The manufacture of various polymers frequently involves a final drying step in order to remove water and other volatile components utilized in the process used to prepare the polymer. In some instances, the drying process involves treating a wet polymer powder containing volatile components such as solvents or other volatile materials in a fluidized bed dryer. Such equipment is frequently large and costly, comprising large industrial dryers, nitrogen delivery systems, and scrubber systems to control the unwanted escape of volatile components into the environment. While such fluidized bed dryers are typically effective at reducing the moisture and volatile organic content of a variety of polymeric materials, processes using them are relatively slow and costly.
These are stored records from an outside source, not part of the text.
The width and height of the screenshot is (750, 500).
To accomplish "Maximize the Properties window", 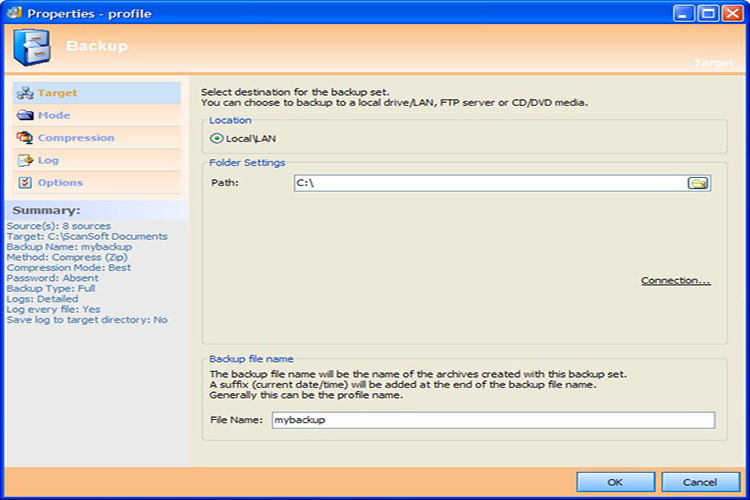I will [x=708, y=13].
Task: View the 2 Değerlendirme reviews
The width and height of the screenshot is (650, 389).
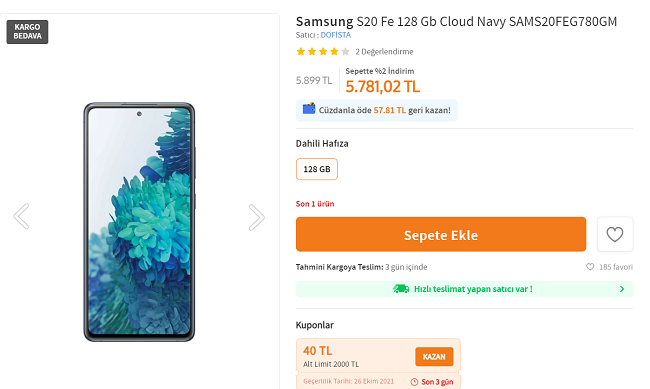Action: 384,51
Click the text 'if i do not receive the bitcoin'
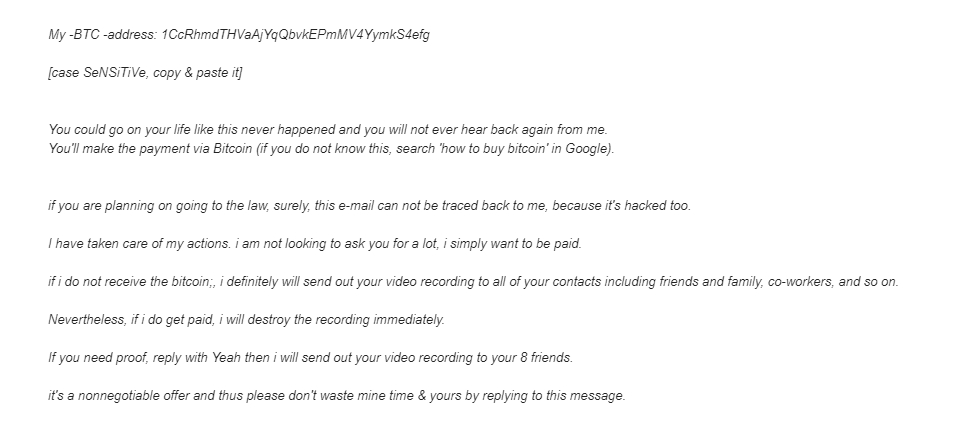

During the drying of polymeric powders, rates of drying may be dependent upon the particle size and particle size distribution. For example, typical polycarbonate powders isolated following the interfacial polymerization of a dihydroxy aromatic compound with phosgene have a broad distribution of particle sizes ranging from less than 100 micrometers to well above 1 millimeter. When the moisture level present in a polymer powder falls below a critical moisture content, drying rates may be limited by the rates of liquid diffusion and capillary transport in the powder particles. Thus, the last stages in the drying of a polymer powder may be difficult and require long drying times. It would be desirable, therefore, to discover means for the efficient removal of volatile components from solid polymeric materials which does not involve the use of complex equipment such as fluidized bed dryers. In particular, it would be desirable to discover a highly efficient means of removing volatile components from wet polycarbonate powders.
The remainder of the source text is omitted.